## What you will do
Please edit the lines below so that "basket" becomes "cart", keeping everything else the same. Leave the pictures out of your answer.

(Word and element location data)
--*--
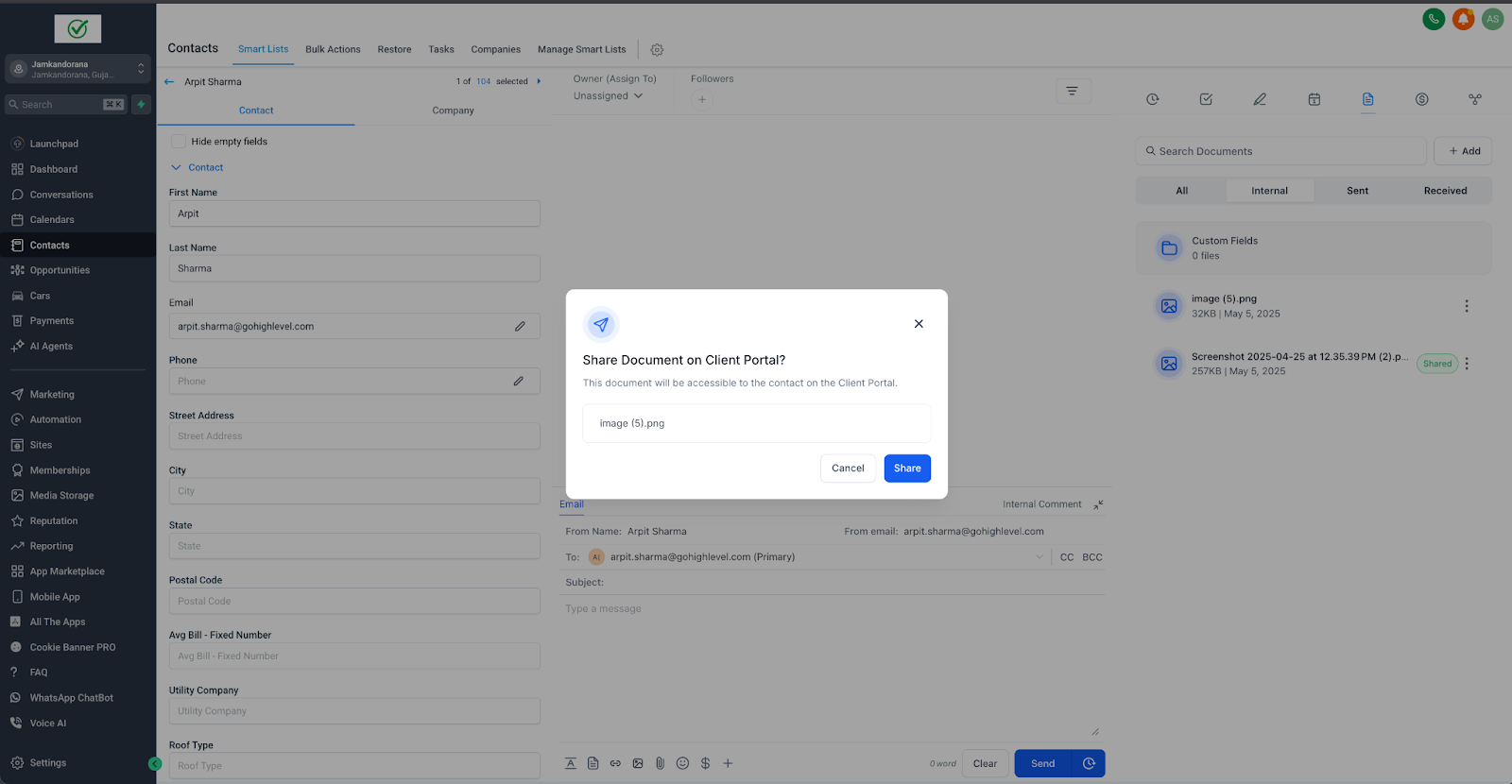This screenshot has width=1512, height=784.
Task: Click the emoji icon in email toolbar
Action: pos(682,763)

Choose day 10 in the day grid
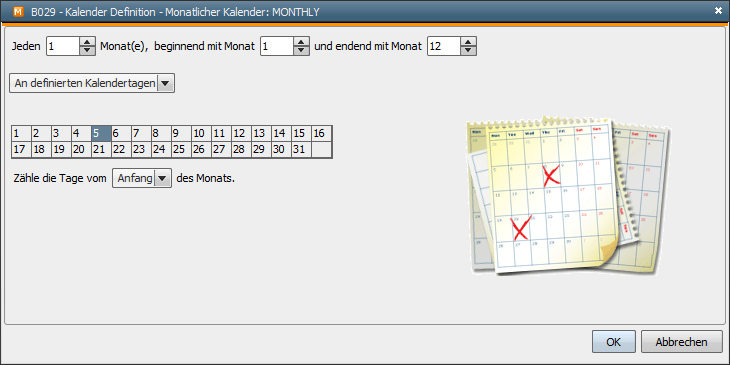coord(201,134)
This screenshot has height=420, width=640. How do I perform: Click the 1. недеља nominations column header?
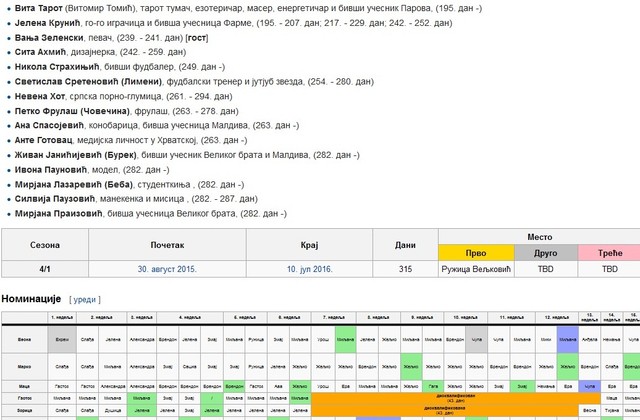[x=62, y=317]
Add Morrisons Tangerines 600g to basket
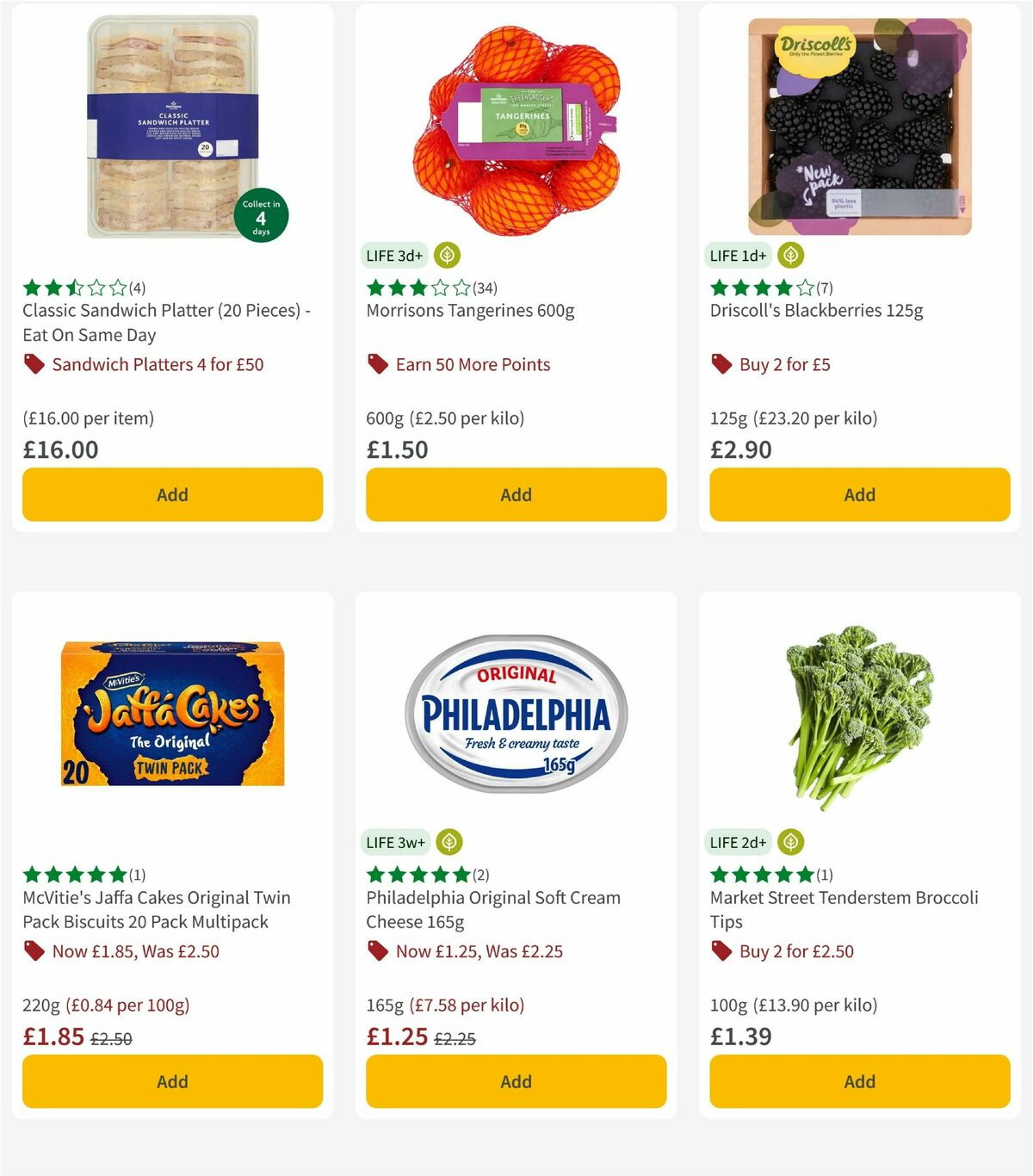 (x=515, y=494)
--*--
## Result of the exercise
This screenshot has width=1512, height=784.
Task: Click the emoji icon in email toolbar
Action: pos(682,763)

Choose day 10 in the day grid
coord(201,134)
This screenshot has height=420, width=640. How do I perform: Click the 1. недеља nominations column header?
[x=62, y=317]
Add Morrisons Tangerines 600g to cart
 (x=515, y=494)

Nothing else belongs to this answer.